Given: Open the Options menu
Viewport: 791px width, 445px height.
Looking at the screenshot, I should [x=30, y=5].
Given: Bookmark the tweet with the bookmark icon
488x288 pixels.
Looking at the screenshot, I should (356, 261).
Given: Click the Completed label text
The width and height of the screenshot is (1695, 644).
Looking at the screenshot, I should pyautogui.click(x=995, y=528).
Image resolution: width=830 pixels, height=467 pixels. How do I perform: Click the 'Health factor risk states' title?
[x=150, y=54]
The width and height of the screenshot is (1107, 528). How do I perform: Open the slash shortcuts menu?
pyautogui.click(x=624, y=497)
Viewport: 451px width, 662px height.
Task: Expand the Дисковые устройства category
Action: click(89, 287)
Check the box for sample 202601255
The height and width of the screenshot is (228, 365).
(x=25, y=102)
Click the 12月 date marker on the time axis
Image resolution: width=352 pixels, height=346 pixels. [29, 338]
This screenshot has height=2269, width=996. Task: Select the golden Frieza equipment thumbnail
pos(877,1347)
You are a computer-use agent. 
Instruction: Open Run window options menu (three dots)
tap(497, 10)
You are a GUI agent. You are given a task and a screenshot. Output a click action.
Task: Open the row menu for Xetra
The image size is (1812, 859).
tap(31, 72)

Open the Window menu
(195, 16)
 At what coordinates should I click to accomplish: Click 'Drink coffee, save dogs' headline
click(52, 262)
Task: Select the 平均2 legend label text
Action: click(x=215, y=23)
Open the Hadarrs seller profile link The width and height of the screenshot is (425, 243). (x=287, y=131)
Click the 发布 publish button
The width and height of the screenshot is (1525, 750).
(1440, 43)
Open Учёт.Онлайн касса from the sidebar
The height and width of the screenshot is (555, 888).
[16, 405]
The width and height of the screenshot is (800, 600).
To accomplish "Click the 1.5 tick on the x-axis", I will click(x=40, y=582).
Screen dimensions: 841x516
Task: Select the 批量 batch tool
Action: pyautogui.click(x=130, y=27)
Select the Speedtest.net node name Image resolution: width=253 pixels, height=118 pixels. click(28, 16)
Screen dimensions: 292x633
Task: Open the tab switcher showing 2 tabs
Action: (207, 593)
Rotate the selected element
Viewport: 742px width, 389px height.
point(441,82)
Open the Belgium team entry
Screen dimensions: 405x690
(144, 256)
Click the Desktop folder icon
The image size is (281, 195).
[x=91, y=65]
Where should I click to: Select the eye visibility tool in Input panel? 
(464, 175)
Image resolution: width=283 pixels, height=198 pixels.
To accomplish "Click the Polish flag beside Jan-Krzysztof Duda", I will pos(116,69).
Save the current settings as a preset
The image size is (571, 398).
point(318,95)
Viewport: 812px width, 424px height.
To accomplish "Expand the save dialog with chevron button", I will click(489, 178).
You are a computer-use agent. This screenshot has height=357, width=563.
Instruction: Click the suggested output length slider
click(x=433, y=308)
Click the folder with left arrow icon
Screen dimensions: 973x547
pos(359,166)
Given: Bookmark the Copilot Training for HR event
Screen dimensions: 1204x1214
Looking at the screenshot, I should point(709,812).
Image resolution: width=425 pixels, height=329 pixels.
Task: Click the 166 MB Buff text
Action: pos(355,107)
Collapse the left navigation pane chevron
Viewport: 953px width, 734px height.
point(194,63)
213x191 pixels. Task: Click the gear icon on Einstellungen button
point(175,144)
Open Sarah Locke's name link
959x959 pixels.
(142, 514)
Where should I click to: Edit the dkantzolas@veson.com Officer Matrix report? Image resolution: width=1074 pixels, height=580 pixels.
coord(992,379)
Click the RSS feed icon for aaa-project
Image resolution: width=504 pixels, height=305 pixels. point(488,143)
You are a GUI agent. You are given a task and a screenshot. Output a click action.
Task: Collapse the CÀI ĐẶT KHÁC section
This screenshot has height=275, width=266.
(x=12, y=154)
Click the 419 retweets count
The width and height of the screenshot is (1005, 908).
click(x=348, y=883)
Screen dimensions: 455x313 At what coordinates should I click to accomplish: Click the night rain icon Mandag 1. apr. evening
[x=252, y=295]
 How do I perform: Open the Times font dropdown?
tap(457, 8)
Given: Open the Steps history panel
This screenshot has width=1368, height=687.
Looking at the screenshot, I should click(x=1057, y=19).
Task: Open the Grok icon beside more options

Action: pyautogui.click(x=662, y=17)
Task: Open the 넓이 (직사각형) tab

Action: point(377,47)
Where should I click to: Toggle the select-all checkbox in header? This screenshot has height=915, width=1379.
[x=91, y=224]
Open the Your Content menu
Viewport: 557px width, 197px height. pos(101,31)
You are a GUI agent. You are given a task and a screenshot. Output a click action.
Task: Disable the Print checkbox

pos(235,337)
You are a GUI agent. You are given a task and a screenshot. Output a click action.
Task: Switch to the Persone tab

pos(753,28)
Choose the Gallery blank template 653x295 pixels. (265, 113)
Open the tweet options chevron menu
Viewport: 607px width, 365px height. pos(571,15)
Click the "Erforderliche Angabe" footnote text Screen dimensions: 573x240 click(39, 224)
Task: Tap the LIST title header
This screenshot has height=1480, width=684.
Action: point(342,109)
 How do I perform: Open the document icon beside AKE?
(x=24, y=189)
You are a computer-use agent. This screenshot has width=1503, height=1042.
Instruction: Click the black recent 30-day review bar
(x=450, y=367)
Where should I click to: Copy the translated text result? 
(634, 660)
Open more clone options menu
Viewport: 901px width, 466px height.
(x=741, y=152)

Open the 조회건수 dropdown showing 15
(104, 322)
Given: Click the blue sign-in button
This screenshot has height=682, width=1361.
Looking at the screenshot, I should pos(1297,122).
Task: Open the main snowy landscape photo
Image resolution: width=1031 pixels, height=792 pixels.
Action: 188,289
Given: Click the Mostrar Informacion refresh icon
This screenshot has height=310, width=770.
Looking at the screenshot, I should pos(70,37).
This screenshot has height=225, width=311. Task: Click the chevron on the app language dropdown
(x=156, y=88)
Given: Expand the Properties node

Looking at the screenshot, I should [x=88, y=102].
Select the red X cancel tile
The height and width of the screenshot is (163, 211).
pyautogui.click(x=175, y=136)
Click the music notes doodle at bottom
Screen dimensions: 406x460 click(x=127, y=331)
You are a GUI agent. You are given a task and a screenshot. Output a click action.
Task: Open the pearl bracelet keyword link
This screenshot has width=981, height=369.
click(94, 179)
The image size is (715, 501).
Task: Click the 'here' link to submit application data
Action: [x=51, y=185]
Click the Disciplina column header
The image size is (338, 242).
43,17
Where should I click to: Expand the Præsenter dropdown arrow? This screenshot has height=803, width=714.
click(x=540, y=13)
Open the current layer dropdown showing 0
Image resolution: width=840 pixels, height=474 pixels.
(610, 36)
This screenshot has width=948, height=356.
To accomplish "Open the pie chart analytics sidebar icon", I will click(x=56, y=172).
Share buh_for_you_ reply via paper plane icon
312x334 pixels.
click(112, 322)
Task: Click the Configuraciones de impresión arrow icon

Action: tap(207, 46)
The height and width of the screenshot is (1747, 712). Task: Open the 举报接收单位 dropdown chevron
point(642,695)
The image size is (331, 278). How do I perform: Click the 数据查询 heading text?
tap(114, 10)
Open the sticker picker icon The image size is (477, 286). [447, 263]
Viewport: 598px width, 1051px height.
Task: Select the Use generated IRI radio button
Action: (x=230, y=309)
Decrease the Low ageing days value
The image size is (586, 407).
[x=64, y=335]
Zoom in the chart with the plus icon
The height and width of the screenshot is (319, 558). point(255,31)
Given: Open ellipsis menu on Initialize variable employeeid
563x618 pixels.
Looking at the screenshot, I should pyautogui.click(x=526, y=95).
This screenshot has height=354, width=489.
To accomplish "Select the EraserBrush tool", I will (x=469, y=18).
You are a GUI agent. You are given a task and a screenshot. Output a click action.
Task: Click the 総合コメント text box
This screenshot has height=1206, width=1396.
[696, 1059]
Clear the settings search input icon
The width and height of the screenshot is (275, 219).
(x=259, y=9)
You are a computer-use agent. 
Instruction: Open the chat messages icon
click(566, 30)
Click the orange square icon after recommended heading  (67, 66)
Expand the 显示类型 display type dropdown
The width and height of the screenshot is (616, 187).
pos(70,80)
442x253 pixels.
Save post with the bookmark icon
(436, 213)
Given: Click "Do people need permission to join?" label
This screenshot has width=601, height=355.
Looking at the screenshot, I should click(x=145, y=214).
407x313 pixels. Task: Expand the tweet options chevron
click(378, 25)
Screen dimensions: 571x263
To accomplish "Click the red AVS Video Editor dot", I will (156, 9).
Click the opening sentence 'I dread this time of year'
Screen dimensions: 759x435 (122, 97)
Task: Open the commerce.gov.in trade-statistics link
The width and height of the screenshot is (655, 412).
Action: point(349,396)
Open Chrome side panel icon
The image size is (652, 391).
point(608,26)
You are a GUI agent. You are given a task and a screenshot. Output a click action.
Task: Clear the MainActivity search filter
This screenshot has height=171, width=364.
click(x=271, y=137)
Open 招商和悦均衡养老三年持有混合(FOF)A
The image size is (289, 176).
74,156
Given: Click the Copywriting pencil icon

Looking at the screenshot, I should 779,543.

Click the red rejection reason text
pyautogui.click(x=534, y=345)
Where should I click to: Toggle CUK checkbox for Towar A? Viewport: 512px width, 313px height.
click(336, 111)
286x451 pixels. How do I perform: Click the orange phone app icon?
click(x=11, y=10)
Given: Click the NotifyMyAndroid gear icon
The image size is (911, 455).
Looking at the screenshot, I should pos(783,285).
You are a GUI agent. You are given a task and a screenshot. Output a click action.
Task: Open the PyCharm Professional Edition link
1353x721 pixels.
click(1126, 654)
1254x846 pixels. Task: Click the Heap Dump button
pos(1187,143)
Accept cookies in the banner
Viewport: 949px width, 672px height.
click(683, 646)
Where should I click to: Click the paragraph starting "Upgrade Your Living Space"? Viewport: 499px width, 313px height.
----------------
_Your assignment_. Where a line of the entries contains the word "current", copy that line.

_Expected answer_.
Save the current settings as a preset
Open the current layer dropdown showing 0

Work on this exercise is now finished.